While 35 USC 146 actions are often loosely referred to as permitting "de novo" review of the Patent Trial and Appeal Board 's decisions, it has been pointed out that it is more accurate to refer to 35 USC 146 actions as permitting "quasi-de-novo" review of the board's decisions:

The phrase quasi-de-novo is used advisedly because[,] even though new evidence may be introduced[,] the decision of the...[board] may only be reversed if, after viewing the evidence, the district court is satisfied to a thorough conviction that the....[board] was in error.

Neither party to a 35 USC 146 [an annotated version of this statute is available to lexis.com subscribers]   proceeding is starting from a clean slate. Rather, the action is for review of a decision by a specialized administrative agency the members of which are, by statute, presumed to have relevant expertise. Hence, to the extent that either party is trying to get the court to disagree with a holding by the board, it is fighting an uphill battle. But, how steep is the incline of that hill, and does the steepness vary depending on the issue in play?

WHAT THE SUPREMES SAID IN MORGAN V. DANIELS – AND IN WHAT CONTEXT

The foundational opinion in the extensive body of opinions on this subject is Morgan v.
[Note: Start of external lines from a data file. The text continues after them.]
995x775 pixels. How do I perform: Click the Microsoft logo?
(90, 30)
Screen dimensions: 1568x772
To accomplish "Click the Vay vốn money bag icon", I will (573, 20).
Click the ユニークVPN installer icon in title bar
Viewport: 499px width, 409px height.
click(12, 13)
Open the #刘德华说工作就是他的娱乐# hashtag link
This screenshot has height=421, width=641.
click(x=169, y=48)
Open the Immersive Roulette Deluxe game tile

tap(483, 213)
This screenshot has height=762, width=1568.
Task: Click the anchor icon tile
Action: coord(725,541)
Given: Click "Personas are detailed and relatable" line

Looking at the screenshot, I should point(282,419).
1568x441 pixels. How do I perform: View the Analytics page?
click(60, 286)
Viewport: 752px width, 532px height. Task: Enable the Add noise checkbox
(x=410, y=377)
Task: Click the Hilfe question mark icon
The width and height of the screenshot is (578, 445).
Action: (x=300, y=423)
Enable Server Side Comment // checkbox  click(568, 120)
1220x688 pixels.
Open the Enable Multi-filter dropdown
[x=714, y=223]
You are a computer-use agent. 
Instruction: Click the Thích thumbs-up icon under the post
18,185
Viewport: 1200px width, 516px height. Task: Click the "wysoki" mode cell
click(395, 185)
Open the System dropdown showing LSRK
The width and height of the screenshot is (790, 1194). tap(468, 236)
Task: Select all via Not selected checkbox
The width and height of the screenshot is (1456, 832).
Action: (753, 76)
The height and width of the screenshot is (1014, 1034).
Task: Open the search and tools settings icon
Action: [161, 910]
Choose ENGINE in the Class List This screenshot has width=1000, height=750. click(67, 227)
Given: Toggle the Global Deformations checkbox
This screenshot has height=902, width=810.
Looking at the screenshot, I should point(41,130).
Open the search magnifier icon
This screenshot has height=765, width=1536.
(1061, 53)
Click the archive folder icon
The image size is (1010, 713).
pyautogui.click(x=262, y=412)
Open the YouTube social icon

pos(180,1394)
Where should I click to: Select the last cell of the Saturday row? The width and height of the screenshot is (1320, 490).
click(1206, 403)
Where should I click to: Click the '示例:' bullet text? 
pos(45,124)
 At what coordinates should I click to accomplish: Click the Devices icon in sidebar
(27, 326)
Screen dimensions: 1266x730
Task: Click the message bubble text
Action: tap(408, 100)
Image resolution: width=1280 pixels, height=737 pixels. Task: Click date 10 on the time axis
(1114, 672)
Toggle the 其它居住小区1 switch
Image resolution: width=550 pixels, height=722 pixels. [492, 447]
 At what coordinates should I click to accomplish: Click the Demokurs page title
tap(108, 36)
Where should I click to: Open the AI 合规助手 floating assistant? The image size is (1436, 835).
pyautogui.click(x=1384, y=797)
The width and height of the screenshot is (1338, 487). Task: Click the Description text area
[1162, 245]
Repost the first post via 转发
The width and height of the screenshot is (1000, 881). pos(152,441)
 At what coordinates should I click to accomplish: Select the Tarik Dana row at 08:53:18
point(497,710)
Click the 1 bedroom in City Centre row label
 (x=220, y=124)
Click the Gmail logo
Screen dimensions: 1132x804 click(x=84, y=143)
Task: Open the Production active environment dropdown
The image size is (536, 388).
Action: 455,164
Daniels, 153 U.S. 120, 14 S. Ct. 772 (1894) (opinion by Justice Brewer for a unanimous court) [an enhanced version of this opinion is available to lexis.com subscribers]. In that case, the Supreme Court said that:

Upon principle and authority, therefore, it must be laid down as a rule that[,] where the question decided in the Patent Office is one between contesting parties as to priority of invention, the decision there made must be accepted as controlling upon that question of fact in any subsequent suit between the same parties, unless the contrary is established by testimony which in character and amount carries thorough conviction.

Two questions immediately suggest themselves. First, is the holding limited to questions of fact concerning priority of invention? Second, what was the principle and what were the authorities upon which the Supremes relied? [footnotes omitted]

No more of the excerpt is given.